**Try it**.
Summarize the passage on Wisconsin school reform below in two sentences.

With the Republican takeover of state government this year, educational reformers have high hopes for change. The administration of Governor Jim Doyle did little to promote educational reform. Nowhere was that more evident in the state’s double failure to win Race to the Top federal funds when Wisconsin’s application failed to demonstrate movement in educational reform.
Doyle proposed a mayoral takeover of the struggling Milwaukee Public Schools after the federal Race to the Top funding competition was launched. The proposed mayoral takeover did not offer sufficient justification to win over opponents and the effort failed in the Democrat-controlled legislature.
Meanwhile, Wisconsin’s two applications for federal Race to the Top funding did not even make the list of finalists. The main reason for the failures was the lack of teacher accountability for student performance.
Doyle’s other record on education is an obstacle to other reforms, especially when it comes to school choice.
Wisconsin was recognized nationally as an innovator in education with the creation of the Milwaukee Parental Choice Program (MPCP) in 1990. The program mainly serves students from low-income families. In order to be eligible to participate, the family income must be at or below 175% of the federal poverty level. After a child enters the MPCP, the family income may rise to 220% of the federal poverty level. In addition, siblings of students already using a voucher may also enter MPCP with a family income at the higher 220% threshold.
The Choice program gives the parent of each student a voucher to be used to pay tuition at a private school participating in the program. In 2009, the voucher could be worth as much as $ 6,442 per student.
The program is popular with parents in Milwaukee. It has grown from just 337 students when the program launched to 20,992 students in 2010.
However, when enrollment in the program was reaching a state-imposed cap of 15% of Milwaukee Public Schools enrollment, Doyle stood in the way of the legislature’s attempt to raise the cap. The State Department of Public Instruction actually began to draw up plans to ration enrollment in MPCP. Finally public pressure forced Doyle in 2006 to accept a raise in the enrollment cap. Today the enrollment cap for MPCP is at 22,500 students.
Expanding school choice is important if Wisconsin is to regain its national reputation as an innovator in education and improve educational quality. Studies have shown that private school voucher programs like MPCP have a positive effect on graduation rates. A study released in February of last year showed Choice students had an 18% higher graduation rate. Similar results, a 12% increased likelihood of graduating, were seen in Washington D.C.’s Opportunity Scholarship Program before that program was shut down.
These results are especially impressive when you consider the relative cost efficiency of the voucher program. Per student cost in the MPCP is less than half the cost per student in the Milwaukee Public Schools.
Higher graduation rates are beneficial to the state’s bottom line, as a study by The MacIver Institute showed in 2009. The average high school dropout earned $10,000 less per year, meaning a potential loss of $121 million in tax revenue for Wisconsin. Because high school dropouts tend to be incarcerated more than those that do graduate, the state is possibly spending $154 million in incarceration costs more than if the graduation rate were 100%. Dropouts also are more likely to require Medicaid benefits, and consume an extra $120 million each year.

**Data records**.
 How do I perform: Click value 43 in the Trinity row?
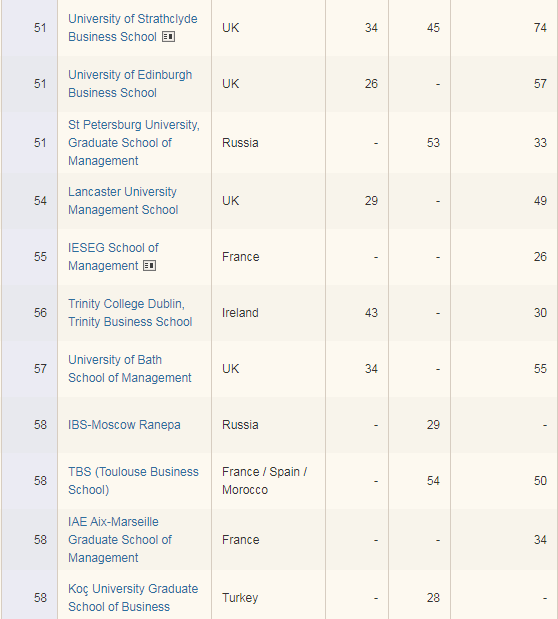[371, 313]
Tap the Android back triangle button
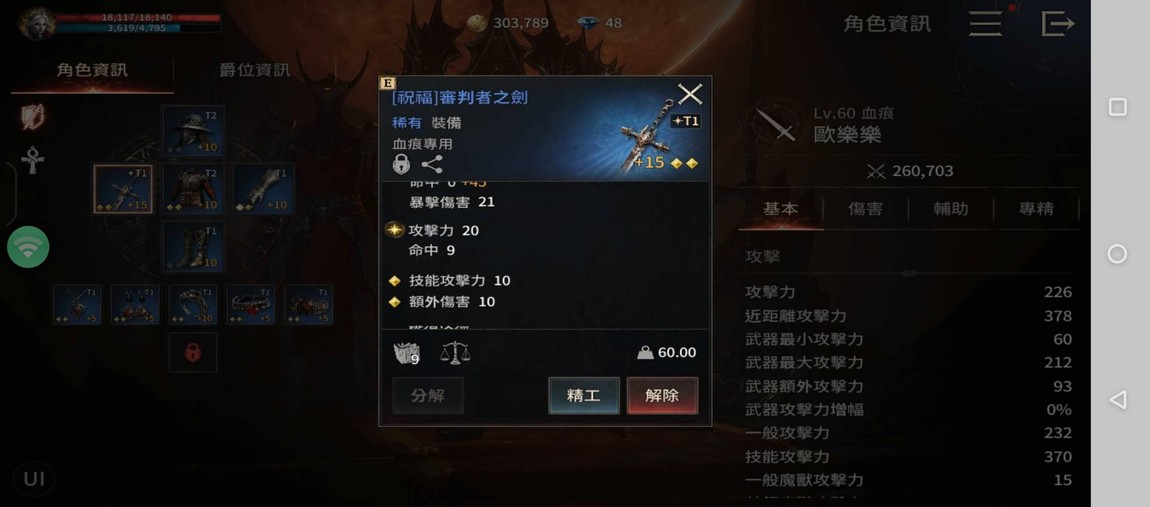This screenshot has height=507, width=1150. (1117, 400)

==

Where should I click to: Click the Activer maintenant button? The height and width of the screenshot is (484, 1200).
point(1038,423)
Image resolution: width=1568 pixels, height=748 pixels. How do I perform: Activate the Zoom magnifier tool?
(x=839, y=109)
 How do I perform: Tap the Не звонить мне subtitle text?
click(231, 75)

* * *

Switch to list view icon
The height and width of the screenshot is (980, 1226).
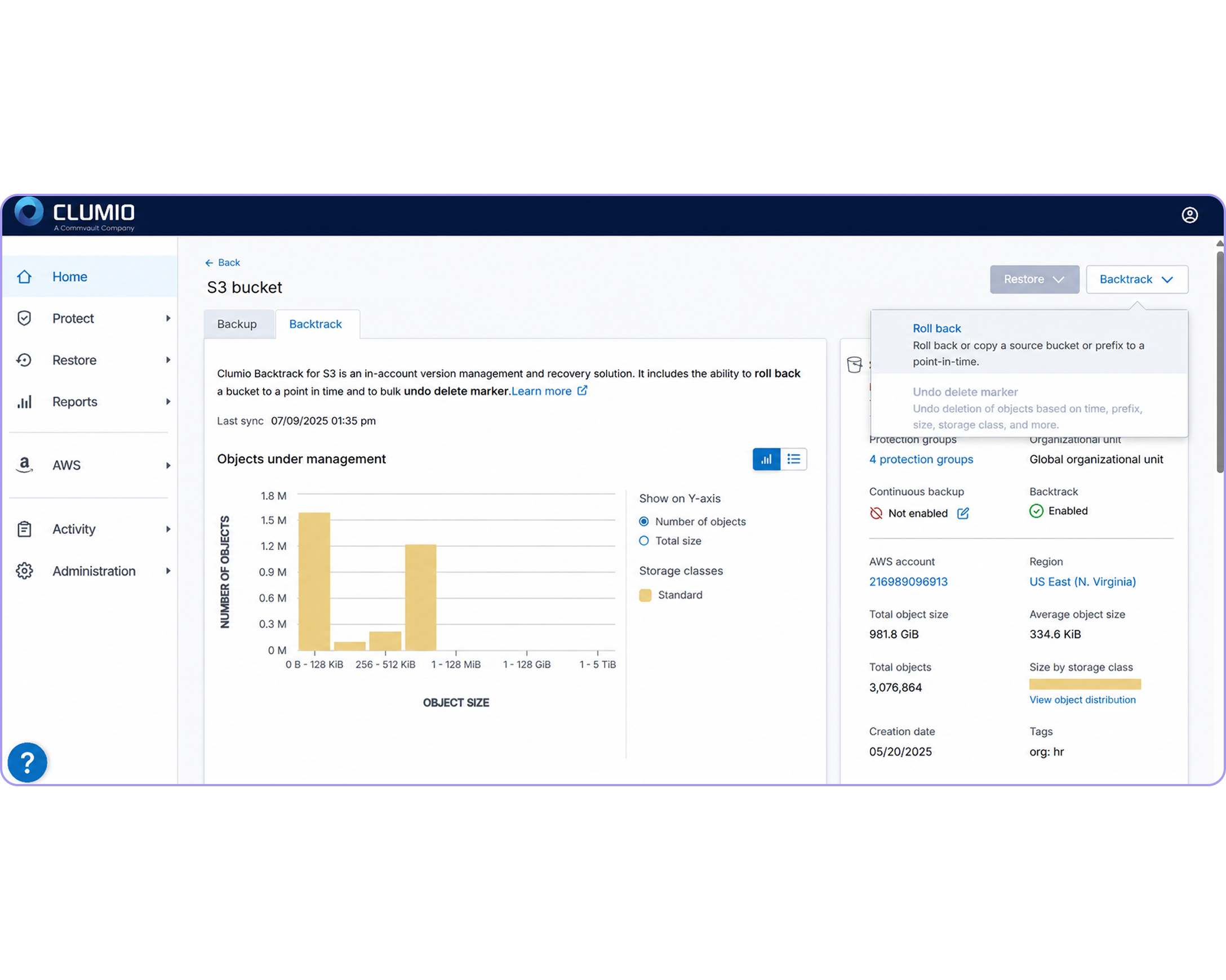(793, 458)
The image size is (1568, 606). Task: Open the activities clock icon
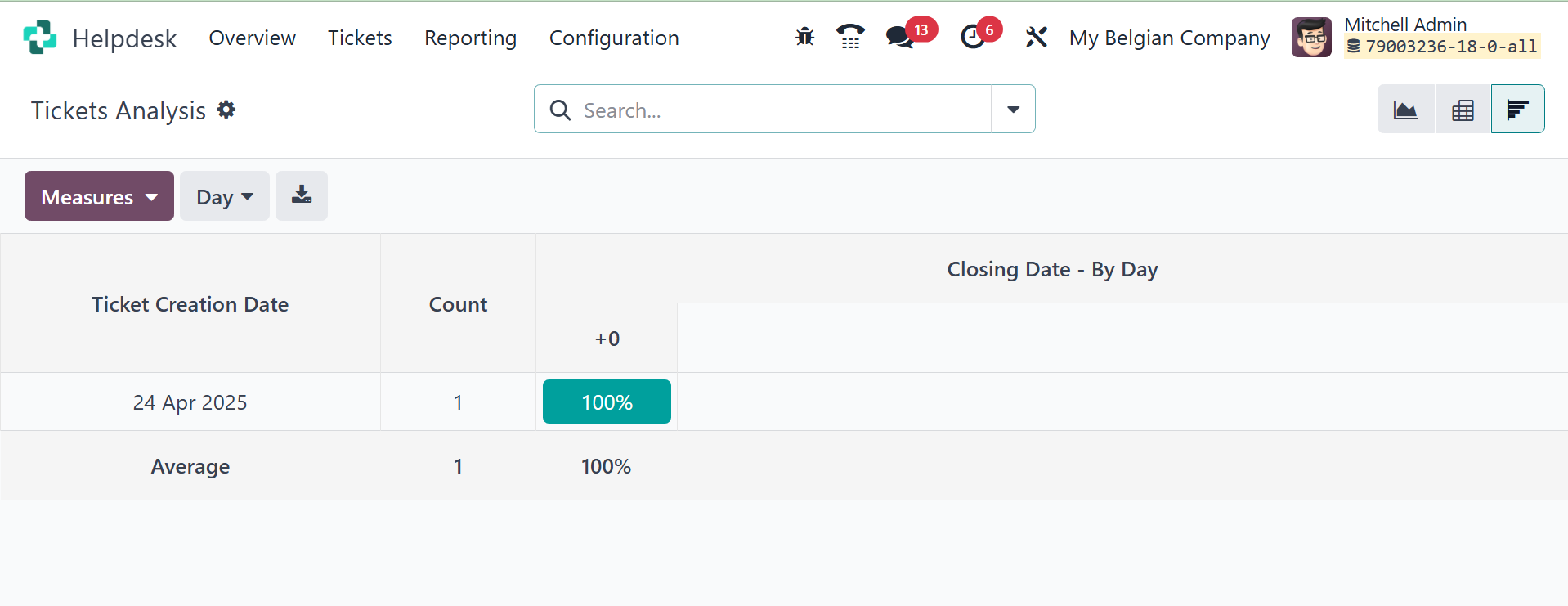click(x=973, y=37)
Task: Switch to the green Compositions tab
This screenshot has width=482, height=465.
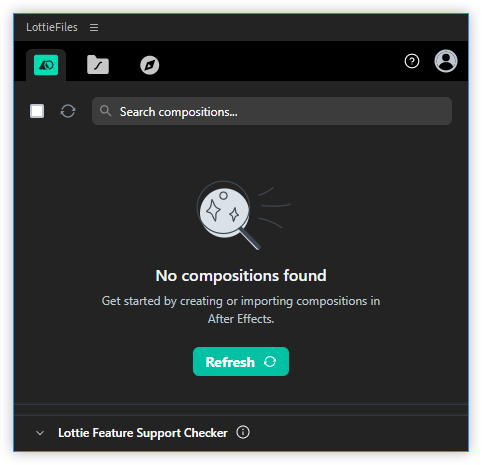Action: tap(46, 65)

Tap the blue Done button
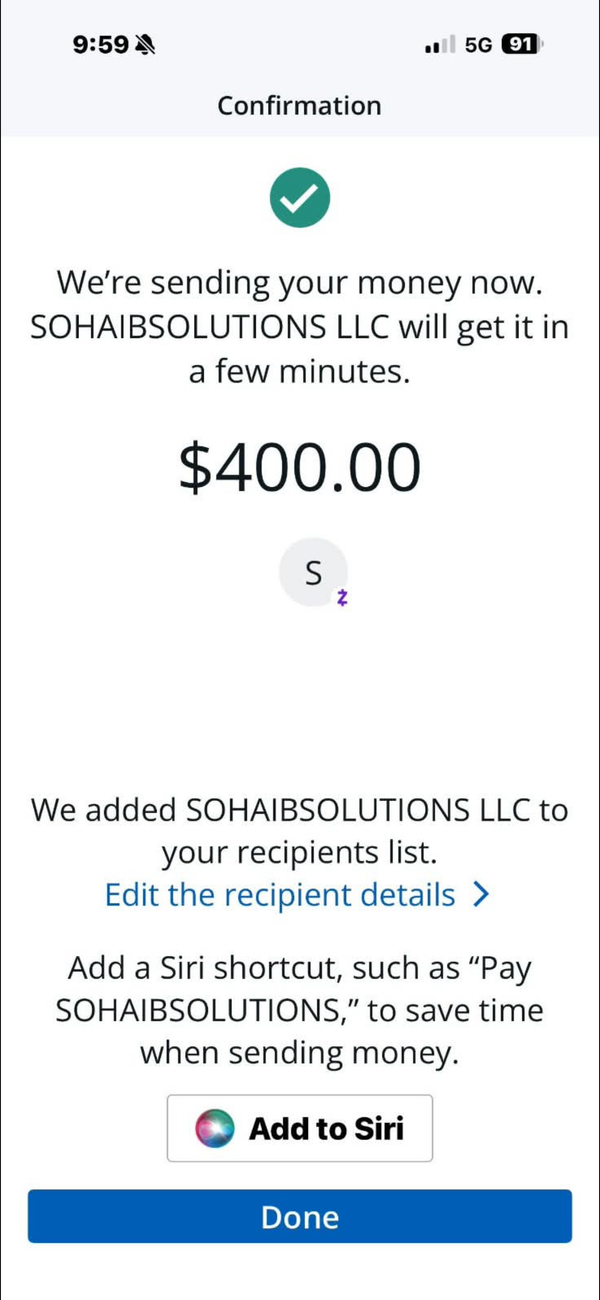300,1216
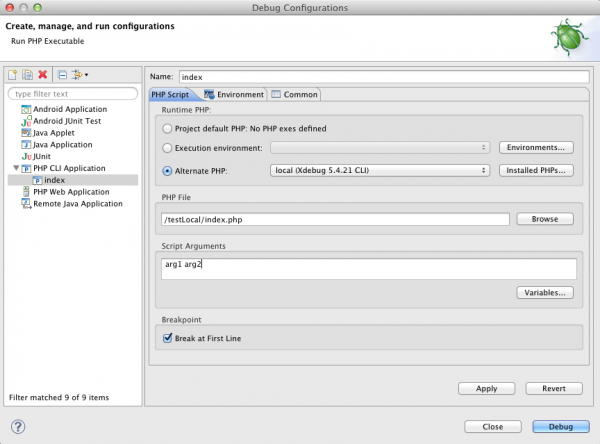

**Output of the task**.
Under Governor Jim Doyle, Wisconsin did little to promote educational reform: his proposed mayoral takeover of Milwaukee Public Schools failed in the legislature, and both of the state's Race to the Top applications missed the list of finalists, mainly because teachers were not held accountable for student performance. Doyle also stood in the way of raising the enrollment cap on the Milwaukee Parental Choice Program until public pressure forced him to accept a raise in 2006, even though the voucher program is popular with parents, costs less than half as much per student as Milwaukee Public Schools, and has been tied to higher graduation rates that benefit the state through tax revenue and lower incarceration and Medicaid costs.